> Listing
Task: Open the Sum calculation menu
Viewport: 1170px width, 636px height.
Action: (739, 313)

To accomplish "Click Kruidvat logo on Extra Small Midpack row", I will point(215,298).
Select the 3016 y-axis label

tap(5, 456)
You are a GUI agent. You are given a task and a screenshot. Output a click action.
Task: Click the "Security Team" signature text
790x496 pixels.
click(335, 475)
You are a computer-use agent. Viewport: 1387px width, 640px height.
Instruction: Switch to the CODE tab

> Exercise instructions
Pull out every line above that contains the string "width". Case counts.

> The completed task
Viewport: 1170px width, 636px height.
You are a computer-use agent. Viewport: 1387px width, 640px height.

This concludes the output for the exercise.